Unnamed: 0,requires_license,require_guest_profile_picture,require_guest_phone_verification,instant_bookable,is_location_exact
0,True,False,False,False,False
1,True,False,False,False,True


Then we can update our dataframe.

In [241]:
df.loc[:, bool_df.columns] = bool_df

In [242]:
df.select_dtypes('object').shape

(8000, 40)

And store our dataframe.

In [None]:
df.to_csv('./listings_coerced_booleans.csv')

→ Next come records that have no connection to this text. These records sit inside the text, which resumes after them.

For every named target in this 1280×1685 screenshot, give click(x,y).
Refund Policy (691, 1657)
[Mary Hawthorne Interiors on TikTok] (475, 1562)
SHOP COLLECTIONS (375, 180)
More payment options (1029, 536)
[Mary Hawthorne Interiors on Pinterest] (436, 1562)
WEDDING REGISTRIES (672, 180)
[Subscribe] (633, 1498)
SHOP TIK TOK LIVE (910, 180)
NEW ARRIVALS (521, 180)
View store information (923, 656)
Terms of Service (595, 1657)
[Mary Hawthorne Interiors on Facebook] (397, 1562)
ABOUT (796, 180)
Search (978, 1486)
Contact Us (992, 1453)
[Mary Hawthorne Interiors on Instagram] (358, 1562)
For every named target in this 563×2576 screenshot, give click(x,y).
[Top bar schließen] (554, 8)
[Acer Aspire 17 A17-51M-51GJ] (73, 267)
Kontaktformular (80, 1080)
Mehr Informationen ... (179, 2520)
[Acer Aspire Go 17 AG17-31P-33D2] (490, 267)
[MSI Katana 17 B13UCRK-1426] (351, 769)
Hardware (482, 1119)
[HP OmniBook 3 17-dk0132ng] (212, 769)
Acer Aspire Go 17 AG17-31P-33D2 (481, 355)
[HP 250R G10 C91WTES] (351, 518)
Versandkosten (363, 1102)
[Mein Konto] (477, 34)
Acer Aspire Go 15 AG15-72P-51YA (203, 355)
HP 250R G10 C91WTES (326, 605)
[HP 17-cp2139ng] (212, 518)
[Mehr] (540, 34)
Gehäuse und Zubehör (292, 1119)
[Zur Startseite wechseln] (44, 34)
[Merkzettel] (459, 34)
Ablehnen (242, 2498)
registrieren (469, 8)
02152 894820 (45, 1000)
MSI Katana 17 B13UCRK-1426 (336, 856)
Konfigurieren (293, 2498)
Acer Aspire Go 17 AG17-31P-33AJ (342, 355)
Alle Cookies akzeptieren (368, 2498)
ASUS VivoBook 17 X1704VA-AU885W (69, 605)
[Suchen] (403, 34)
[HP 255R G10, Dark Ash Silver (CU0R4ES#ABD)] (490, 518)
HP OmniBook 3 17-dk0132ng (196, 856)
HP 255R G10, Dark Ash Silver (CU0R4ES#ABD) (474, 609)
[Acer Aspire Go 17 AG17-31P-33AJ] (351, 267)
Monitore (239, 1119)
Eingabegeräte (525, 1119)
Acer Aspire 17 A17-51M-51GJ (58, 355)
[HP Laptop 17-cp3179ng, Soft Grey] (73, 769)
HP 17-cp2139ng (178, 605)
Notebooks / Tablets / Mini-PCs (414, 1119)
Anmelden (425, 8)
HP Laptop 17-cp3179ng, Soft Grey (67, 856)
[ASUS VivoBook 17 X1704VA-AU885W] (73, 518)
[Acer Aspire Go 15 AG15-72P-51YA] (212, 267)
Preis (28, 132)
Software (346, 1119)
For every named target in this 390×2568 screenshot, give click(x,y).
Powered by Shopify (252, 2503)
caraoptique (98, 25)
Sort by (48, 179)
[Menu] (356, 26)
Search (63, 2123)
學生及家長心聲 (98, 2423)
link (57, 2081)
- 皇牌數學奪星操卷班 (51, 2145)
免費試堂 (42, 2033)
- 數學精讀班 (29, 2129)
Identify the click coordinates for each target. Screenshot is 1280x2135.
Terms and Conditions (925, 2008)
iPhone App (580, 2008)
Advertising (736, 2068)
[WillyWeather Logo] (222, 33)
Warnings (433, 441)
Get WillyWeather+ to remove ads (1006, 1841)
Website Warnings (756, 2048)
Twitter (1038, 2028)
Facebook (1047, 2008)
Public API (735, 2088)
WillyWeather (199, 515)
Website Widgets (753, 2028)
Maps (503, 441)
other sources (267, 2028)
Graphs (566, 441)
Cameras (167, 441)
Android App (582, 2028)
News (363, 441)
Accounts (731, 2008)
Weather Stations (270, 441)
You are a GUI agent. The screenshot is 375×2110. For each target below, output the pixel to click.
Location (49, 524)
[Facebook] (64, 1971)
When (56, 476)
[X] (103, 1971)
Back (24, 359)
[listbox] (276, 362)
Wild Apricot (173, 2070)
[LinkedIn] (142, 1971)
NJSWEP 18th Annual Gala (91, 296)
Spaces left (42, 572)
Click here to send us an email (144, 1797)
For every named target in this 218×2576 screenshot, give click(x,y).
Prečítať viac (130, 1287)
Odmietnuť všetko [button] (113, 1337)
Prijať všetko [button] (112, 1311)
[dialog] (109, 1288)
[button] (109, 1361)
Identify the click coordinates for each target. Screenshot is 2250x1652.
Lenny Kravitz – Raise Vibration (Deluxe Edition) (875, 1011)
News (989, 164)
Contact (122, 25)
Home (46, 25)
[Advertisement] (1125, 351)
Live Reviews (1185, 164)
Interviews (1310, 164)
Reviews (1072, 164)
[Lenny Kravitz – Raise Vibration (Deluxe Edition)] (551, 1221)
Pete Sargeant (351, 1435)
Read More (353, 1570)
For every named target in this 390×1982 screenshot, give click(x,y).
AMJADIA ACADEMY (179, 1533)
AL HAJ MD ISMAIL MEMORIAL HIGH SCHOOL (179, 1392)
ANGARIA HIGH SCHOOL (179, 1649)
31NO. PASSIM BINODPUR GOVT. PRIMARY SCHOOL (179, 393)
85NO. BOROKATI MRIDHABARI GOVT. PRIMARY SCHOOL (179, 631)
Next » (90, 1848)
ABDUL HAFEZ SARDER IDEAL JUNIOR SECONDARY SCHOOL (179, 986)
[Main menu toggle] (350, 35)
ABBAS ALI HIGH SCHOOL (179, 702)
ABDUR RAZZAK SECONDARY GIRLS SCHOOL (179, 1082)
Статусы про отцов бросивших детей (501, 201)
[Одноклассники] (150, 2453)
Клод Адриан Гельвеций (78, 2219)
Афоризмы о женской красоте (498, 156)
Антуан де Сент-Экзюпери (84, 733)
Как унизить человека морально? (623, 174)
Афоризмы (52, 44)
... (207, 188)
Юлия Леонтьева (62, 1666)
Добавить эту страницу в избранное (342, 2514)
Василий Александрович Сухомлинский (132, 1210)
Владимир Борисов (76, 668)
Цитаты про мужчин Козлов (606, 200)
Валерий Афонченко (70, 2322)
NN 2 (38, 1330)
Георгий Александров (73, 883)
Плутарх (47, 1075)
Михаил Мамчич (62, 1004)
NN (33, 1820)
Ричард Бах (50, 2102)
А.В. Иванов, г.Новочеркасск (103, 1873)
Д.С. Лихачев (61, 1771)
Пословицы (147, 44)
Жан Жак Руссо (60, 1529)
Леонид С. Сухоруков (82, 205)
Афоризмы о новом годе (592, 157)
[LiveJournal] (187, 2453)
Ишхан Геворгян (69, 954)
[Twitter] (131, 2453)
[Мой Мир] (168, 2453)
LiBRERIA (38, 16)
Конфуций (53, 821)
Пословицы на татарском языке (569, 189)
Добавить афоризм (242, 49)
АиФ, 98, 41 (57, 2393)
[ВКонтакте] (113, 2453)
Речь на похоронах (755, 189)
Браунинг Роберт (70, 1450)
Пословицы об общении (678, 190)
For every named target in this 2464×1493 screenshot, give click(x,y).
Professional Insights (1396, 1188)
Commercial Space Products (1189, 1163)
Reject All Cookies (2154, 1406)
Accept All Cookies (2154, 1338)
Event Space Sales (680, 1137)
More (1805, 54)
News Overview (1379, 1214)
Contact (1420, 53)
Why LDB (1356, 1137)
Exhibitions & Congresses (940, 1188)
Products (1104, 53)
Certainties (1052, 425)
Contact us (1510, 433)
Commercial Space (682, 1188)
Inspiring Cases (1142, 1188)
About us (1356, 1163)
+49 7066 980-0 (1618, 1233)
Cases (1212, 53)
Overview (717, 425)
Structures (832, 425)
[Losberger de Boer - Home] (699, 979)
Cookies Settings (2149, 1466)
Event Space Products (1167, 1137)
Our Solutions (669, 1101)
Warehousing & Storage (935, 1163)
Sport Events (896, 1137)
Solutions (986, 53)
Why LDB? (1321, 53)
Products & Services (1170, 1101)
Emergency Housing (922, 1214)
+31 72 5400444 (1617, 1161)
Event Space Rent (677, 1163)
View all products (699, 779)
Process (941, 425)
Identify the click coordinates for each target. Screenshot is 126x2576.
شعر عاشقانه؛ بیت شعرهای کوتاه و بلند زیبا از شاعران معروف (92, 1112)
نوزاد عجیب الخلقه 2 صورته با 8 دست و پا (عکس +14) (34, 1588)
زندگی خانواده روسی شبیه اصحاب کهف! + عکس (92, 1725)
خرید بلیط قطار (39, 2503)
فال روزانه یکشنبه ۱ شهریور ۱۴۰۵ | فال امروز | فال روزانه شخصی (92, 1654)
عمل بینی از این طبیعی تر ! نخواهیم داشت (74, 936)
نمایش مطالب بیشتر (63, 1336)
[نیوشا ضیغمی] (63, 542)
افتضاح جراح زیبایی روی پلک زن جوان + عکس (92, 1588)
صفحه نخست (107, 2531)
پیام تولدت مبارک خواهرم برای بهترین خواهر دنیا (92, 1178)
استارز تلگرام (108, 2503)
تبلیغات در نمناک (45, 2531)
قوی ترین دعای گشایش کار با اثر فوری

And finally, we can store our datatypes.

In [243]:
import json
data = df.dtypes.astype(str).to_dict()

file = './coerced_bools_dtypes.json'

with open(file, 'w') as f:
    json.dump(data, f)

Then we can use numpy to identify our remaining potential_cat columns that we should coerce.

In [115]:
import numpy as np
remaining_cat_cols = np.setdiff1d(potential_cat.columns, bool_df.columns)

remaining_cat_cols

array(['bed_type', 'calendar_updated', 'cancellation_policy', 'city',
       'host_has_profile_pic', 'host_identity_verified',
       'host_is_superhost', 'host_location', 'host_name',
       'host_neighbourhood', 'host_response_time', 'host_verifications',
       'market', 'neighbourhood', 'neighbourhood_cleansed',
       'neighbourhood_group_cleansed', 'property_type', 'room_type',
       'smart_location', 'state', 'street', 'zipcode'], dtype=object)

### Summary

In this lesson, we were introduced to some of the methods for handling boolean and categorical data.  We saw that we identified our categorical columns by looking at the percent different.  If not a large percent of a column's values are different, it is likely categorical or boolean.  We then used our `summarize_cats` method to view the top values in each of the columns, along with how often they occur.

Finally, we used the `MissingImputer` to convert values in almost boolean columns to True and False values.